** START Excerpted passage **

Arthur Sutton Valpy (28 March 1849 – 15 June 1909) was a canon of Winchester Cathedral.

Early life and education
Valpy was a descendant of Richard Valpy and his wife Emily Anne Sutton. He was educated at Eton College (which he left in 1864) and at Gonville and Caius College, Cambridge, where he was awarded a Master of Arts degree in 1876 and was made a Fellow of the Society of Antiquaries.

He was ordained deacon at York in 1873, and priest the following year, serving curacies at Middlesbrough, 1873 to 1875, and at Kensington, 1875 to 1878.

Appointments
Valpy was Rector of Farnborough from 1878 to 1882.

He served as warden to the Church of England Soldiers' Institute and acting chaplain to the forces as Aldershot and as Rector of Holy Trinity, Guildford.

He was appointed Canon Residentiary of Winchester in 1895.

In December 1901, Valpy and his wife left London for South Africa, where he acted as Archdeacon of Kimberley and Rector of St Cyprian's Church during 1902.

** END Excerpted passage **
** START Extracted material **

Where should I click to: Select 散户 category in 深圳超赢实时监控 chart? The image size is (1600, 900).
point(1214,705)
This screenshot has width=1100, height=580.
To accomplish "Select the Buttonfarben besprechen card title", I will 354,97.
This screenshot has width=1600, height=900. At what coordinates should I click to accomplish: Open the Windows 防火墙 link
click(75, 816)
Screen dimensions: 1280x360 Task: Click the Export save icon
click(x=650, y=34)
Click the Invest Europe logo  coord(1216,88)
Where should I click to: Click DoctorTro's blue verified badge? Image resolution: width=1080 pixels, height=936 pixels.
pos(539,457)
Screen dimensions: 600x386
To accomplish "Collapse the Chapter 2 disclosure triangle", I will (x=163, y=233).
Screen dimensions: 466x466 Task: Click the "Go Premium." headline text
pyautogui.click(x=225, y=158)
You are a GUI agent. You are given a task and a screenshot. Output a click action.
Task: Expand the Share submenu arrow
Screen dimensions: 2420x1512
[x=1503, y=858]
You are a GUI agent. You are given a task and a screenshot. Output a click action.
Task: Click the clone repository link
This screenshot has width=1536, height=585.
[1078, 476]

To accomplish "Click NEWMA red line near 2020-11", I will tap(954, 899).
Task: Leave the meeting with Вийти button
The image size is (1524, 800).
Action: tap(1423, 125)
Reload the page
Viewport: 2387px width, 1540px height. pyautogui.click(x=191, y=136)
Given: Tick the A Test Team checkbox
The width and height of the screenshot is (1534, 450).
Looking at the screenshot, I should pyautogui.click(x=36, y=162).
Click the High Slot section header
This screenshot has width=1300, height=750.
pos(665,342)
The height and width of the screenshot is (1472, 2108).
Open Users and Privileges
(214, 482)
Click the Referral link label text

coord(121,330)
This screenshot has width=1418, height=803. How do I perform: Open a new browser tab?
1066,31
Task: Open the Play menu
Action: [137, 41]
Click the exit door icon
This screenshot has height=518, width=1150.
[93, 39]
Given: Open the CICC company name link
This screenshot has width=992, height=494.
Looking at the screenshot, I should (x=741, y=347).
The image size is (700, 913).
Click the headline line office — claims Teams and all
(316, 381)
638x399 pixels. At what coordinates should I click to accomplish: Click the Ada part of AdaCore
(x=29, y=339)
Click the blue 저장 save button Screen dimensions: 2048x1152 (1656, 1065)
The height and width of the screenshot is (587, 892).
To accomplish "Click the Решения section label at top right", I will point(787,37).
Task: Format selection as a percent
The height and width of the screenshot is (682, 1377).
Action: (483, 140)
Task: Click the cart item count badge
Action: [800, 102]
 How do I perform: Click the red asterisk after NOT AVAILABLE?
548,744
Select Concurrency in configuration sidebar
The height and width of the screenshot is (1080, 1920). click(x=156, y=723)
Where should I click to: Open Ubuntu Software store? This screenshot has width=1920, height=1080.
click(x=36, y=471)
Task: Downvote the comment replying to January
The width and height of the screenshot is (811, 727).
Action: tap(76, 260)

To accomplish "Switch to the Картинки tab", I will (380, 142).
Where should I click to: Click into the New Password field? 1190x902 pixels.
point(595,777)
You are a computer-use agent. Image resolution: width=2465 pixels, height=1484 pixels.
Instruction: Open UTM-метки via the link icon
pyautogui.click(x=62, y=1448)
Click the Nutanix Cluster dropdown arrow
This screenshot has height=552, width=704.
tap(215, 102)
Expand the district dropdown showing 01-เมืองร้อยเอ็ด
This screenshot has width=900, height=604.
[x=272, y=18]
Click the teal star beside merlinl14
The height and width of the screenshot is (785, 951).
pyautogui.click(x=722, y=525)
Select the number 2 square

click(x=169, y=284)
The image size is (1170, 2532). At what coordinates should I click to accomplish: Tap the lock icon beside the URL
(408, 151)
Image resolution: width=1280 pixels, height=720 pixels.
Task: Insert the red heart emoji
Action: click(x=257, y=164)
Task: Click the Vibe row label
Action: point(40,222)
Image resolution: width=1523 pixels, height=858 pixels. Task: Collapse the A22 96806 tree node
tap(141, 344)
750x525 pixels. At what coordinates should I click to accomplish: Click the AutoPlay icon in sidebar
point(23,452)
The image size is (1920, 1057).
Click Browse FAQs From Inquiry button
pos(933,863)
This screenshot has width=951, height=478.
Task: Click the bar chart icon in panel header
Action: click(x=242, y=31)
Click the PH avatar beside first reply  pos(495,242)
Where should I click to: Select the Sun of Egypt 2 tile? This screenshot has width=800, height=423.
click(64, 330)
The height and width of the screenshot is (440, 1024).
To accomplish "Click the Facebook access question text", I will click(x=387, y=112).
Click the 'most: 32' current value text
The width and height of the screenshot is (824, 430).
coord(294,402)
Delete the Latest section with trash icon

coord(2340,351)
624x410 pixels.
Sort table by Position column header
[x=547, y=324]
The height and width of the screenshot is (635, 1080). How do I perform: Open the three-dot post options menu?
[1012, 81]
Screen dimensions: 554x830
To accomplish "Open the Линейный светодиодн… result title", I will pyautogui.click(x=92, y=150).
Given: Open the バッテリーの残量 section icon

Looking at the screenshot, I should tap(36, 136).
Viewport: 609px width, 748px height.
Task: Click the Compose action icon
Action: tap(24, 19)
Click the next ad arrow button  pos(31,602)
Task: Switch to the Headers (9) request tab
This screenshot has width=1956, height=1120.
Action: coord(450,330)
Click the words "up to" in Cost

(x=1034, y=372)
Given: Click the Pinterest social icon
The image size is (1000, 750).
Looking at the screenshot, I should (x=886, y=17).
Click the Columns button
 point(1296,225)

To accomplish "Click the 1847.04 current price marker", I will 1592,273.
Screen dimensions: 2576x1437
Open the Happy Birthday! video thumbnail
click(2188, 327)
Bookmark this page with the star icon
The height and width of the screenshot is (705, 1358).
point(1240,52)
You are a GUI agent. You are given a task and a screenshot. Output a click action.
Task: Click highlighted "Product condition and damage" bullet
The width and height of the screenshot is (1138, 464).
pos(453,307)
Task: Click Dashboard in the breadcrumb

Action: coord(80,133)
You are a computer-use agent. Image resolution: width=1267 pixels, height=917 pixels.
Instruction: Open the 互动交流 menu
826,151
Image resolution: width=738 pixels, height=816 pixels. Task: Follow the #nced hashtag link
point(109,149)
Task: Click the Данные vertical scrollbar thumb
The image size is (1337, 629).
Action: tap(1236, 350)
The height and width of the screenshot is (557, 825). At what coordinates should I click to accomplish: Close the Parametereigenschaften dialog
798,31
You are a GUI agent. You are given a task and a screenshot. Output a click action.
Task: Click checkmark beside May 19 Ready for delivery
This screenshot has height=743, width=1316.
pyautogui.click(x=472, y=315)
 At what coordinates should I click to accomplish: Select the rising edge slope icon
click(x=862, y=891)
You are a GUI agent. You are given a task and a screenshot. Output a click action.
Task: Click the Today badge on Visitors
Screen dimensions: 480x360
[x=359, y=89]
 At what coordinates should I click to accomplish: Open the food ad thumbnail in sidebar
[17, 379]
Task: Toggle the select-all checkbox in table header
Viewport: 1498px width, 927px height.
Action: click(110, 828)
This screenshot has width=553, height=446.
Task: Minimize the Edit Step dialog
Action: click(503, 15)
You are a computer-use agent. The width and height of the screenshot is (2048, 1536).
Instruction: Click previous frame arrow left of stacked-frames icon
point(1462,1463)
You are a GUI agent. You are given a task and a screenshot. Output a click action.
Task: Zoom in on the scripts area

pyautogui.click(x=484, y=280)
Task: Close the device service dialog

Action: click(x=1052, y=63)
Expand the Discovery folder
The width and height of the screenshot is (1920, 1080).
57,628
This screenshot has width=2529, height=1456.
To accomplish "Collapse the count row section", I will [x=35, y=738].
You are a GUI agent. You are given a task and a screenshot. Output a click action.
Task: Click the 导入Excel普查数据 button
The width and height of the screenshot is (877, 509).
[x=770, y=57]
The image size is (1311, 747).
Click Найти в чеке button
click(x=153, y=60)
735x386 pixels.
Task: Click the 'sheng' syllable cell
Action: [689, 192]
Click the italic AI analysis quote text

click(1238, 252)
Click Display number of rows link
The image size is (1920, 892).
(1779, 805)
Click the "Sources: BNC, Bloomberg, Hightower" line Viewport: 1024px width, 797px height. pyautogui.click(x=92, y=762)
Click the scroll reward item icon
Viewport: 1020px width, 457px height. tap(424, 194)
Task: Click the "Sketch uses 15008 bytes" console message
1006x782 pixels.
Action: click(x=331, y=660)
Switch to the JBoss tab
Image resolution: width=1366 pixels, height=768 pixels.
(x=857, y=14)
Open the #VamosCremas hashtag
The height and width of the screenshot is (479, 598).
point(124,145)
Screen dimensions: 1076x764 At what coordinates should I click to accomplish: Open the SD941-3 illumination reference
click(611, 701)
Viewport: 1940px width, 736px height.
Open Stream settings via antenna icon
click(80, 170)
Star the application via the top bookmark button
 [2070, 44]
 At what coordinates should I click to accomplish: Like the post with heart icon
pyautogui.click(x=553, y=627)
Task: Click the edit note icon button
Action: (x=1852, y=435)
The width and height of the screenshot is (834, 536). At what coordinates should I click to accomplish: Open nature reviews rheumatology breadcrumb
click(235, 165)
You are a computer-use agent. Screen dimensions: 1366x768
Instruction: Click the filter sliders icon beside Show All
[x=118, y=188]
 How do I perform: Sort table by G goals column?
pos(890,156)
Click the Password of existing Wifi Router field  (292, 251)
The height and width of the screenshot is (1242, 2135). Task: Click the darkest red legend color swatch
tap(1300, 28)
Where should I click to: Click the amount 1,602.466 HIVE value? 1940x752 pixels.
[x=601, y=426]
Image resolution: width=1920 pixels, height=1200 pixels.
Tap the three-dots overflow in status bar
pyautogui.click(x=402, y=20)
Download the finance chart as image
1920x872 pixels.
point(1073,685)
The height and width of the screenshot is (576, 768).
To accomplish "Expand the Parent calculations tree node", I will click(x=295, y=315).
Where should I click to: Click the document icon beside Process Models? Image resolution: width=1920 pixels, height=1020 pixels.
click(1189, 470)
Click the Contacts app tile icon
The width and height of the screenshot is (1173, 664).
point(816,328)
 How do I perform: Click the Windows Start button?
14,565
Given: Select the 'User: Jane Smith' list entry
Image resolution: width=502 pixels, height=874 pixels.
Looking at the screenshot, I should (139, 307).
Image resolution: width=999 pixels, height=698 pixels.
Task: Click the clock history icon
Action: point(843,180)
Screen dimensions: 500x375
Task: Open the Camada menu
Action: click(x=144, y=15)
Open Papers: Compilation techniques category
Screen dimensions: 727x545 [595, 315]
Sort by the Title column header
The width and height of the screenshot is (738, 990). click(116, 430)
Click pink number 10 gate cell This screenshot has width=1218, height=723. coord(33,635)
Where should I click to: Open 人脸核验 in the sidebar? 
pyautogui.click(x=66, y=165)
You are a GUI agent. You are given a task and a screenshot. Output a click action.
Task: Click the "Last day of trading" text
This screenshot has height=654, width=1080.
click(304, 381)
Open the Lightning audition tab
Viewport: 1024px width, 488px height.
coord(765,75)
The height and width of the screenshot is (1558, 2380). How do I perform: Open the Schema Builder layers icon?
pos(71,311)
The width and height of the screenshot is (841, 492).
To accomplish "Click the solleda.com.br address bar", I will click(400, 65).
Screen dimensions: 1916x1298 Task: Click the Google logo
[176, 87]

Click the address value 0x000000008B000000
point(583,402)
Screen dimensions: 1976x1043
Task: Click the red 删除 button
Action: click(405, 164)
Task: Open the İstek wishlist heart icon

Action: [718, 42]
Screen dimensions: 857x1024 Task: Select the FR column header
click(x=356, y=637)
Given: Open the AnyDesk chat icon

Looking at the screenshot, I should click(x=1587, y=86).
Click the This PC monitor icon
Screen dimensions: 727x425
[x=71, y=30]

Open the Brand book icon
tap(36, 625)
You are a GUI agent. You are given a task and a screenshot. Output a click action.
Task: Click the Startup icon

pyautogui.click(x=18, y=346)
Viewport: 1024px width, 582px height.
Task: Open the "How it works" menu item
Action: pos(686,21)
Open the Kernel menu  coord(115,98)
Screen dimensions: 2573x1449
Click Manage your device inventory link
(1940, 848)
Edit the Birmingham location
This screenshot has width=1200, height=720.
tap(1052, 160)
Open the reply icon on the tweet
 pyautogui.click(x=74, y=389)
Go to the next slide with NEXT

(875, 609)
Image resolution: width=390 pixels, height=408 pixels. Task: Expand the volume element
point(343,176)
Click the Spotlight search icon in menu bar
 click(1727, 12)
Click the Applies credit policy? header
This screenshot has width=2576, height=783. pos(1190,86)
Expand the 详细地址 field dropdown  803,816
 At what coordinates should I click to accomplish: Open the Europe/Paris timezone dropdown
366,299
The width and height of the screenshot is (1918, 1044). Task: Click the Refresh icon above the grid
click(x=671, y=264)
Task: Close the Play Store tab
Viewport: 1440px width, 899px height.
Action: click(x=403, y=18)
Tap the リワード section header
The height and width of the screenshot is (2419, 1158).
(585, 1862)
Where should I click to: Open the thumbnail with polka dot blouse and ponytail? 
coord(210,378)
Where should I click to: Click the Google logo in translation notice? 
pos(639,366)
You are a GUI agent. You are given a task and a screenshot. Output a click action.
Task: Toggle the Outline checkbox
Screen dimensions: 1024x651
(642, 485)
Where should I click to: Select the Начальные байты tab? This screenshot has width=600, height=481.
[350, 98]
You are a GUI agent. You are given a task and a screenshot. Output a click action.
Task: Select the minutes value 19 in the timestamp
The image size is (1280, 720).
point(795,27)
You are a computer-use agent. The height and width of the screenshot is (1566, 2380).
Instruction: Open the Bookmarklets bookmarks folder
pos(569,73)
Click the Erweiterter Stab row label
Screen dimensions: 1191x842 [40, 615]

** END Extracted material **

- The exercise:
Reproduce the part of the Arthur Sutton Valpy biography that opens with "Early life and" and closes with "Winchester in 1895.", switching every "Rector" to "Vicar".

- Written answer:
Early life and education
Valpy was a descendant of Richard Valpy and his wife Emily Anne Sutton. He was educated at Eton College (which he left in 1864) and at Gonville and Caius College, Cambridge, where he was awarded a Master of Arts degree in 1876 and was made a Fellow of the Society of Antiquaries.

He was ordained deacon at York in 1873, and priest the following year, serving curacies at Middlesbrough, 1873 to 1875, and at Kensington, 1875 to 1878.

Appointments
Valpy was Vicar of Farnborough from 1878 to 1882.

He served as warden to the Church of England Soldiers' Institute and acting chaplain to the forces as Aldershot and as Vicar of Holy Trinity, Guildford.

He was appointed Canon Residentiary of Winchester in 1895.